Imagine Euclid testifying in a modern day Daubert proceeding: ‘Professor Euclid, I understand that one of your postulates is that parallel lines do not meet at infinity. Can you prove this to be true? Have you ever tested this? Isn’t it also true that Professor Einstein has proven that your geometry doesn’t work in the presence of gravity?’

Id. at 335 n. 42.

While the district court must necessarily draw lines, we must use caution in demanding the type of finality from science that we have come to expect in law. This is especially true when considering cases of newer scientific studies. It seems to me an overly harsh test at the admissibility level to insist upon testimony with no “gaps”, when the science itself may be incapable of absolute proof. Do malfeasing defendants get a free pass on the first few victims because there is not yet a sufficient sample set to create scientific studies with no discernable gaps? Do we tell the early victims, “I’m sorry, you had the misfortune of getting sick too soon”, and send them home?

The fact that scientists have not reached consensus regarding medical causation does not render reliance on a scientist’s theory improper expert testimony, particularly when, as in this case, the expert is relying on studies that appear to have been conducted using standard methodology. Rather, those differences should go to the weight that a jury should give an expert’s testimony. See Best v.
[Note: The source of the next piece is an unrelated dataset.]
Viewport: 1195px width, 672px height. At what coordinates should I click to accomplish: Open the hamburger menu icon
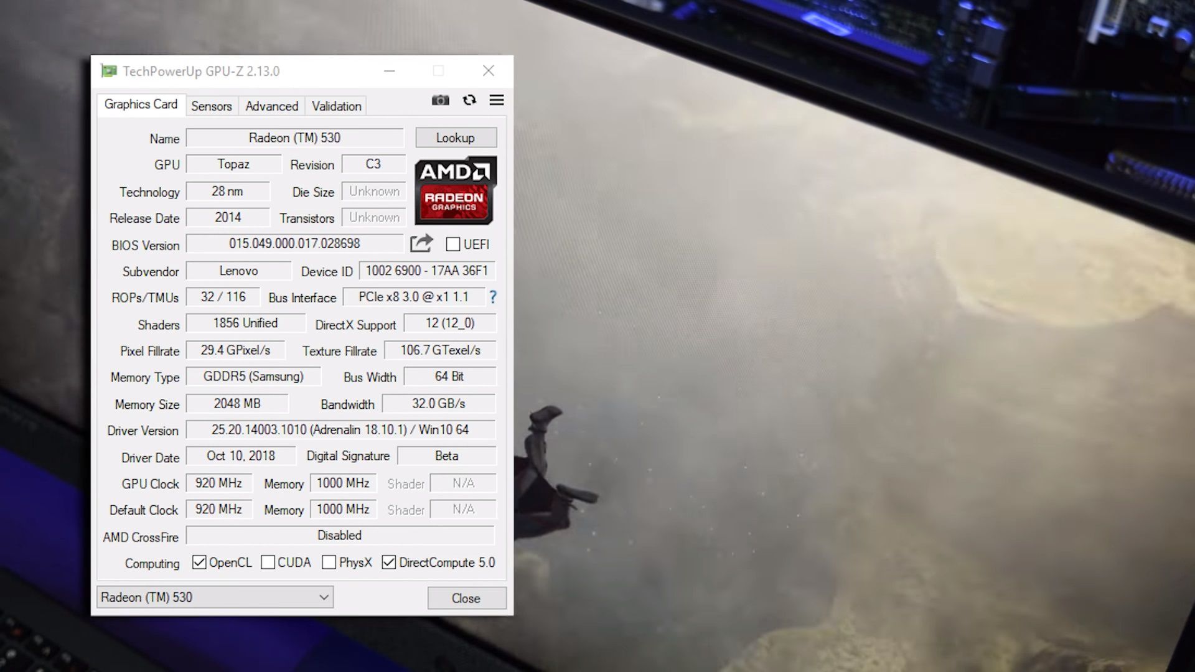tap(496, 100)
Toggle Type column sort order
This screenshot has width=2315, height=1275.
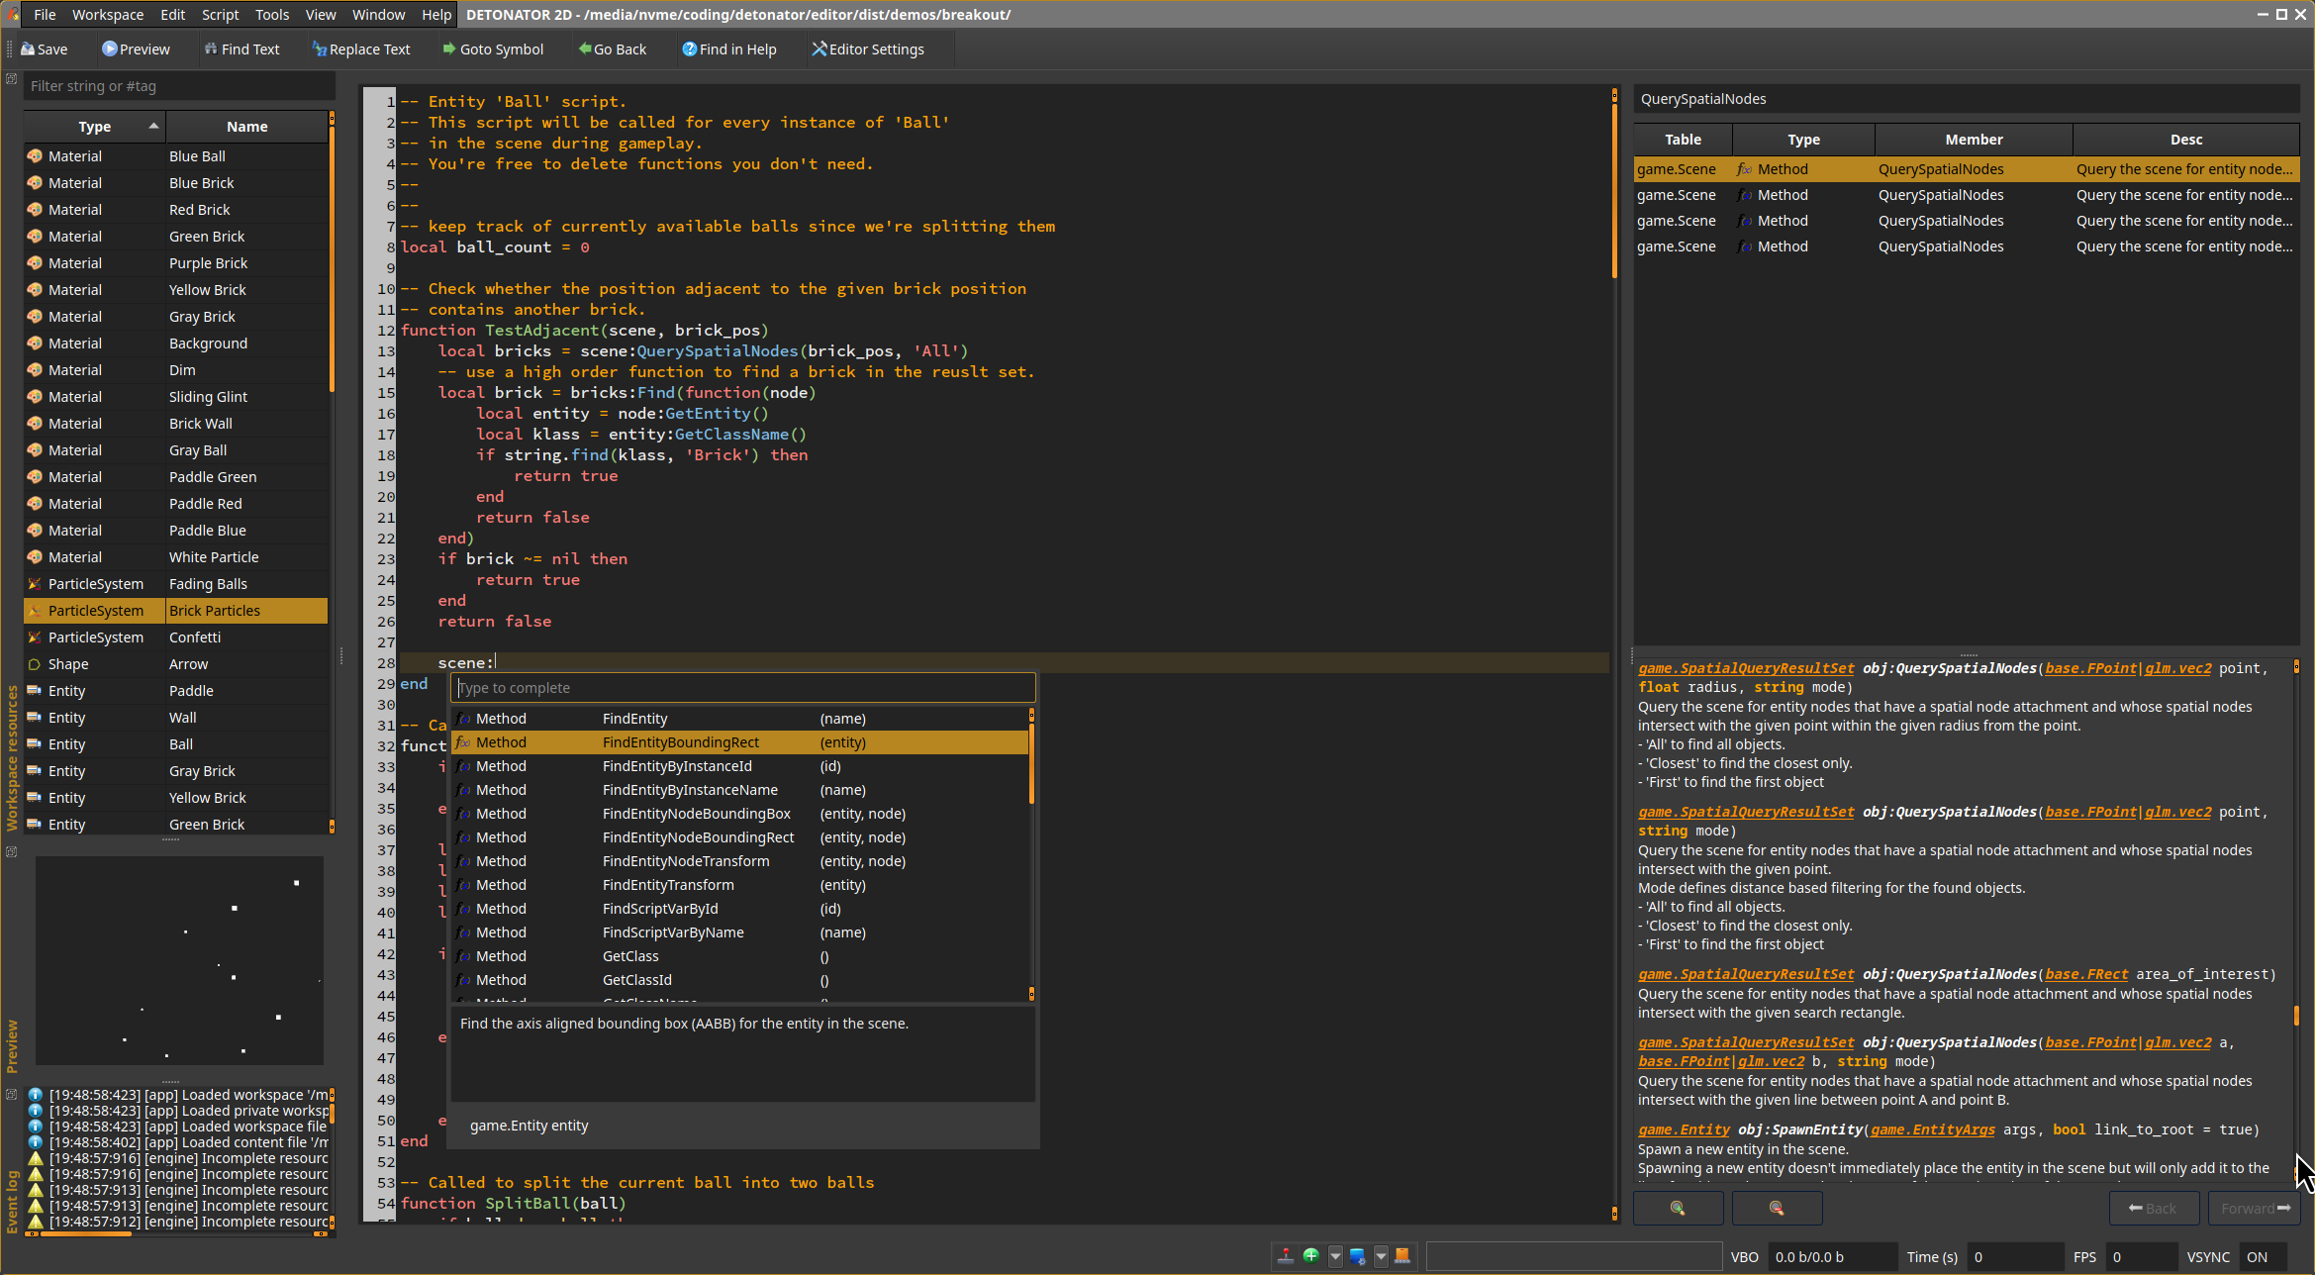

Lowe’s Home Centers, Inc., 563 F.3d 171, 182 (6th Cir.2009) (finding that “admissibility under 702 does not require perfect methodology.... Any weakness in [a “competent, intellectually rigorous physician’s”] methodology [“in identifying the most likely cause of the plaintiffs injury”] will affect the weight that his opinion is given at trial, but not its threshold admissibility.”). In cases where the state of scientific consensus is difficult to determine, we must defer to the district court. The district court has the distinct advantage of having heard all the experts testify and can weigh the reliability of a given expert’s testimony against others more easily than we can. Our valuations of complicated medical expert issues such as these are made out of context and are therefore more likely to suffer flaws.

*685Because Dr. Carlini relied on scientific methodology used by other experts in his field, see infra at 28, I do not believe that the district court abused its discretion in admitting his testimony. The district court’s determination that Dr. Carlini’s methodology was sufficiently reliable was certainly not clearly erroneous, so the testimony was admissible. What weight to grant his testimony was a question for the jury, not an appellate court sitting far removed from the trial. Because the majority has not demonstrated that the district court abused its discretion, it errs in reversing the district court’s decision.

IV.

For the reasons above, I respectfully dissent.

. Idiopathic disease are those for which there is no known cause — although Dr. Gregory House may provide the better definition: "Idiopathic, from the Latin meaning we’re idiots 'cause we can't figure out what’s causing it." House: Role Model (Fox television broadcast Apr. 12, 2005).

. We must evaluate Dr. Carlini's testimony in light of the science available to him at the time. Any findings — positive or negative— regarding the causal connection between manganese and Parkinson's disease made since that time are irrelevant for this analysis. It is clear that he was referring to a then-ongoing debate regarding the causal connection between manganese exposure and Parkinson’s Disease. See Murry M. Finkelstein, Michael Jerett, A Study of the Relationships between Parkinson's Disease and Markers of Traffic-Derived and Environmental Manganese Air Pollution in Two Canadian Cities, 104 Envtl. Res 420-432 (2007); Link Found Between Parkinson’s Disease Genes and Manganese Poisoning, Sci. Daily (Feb. 2, 2009), available at http://www.sciencedaily.com/releases/ 2009/02/090201141559.htm (last accessed Aug. 17, 2010).

. A quick internet search of scientific studies published in 2007 shows that a considerable number of studies existed at the time, attempting to establish, with varying degrees of success, that manganese exposure among welders could cause Parkinson's Disease.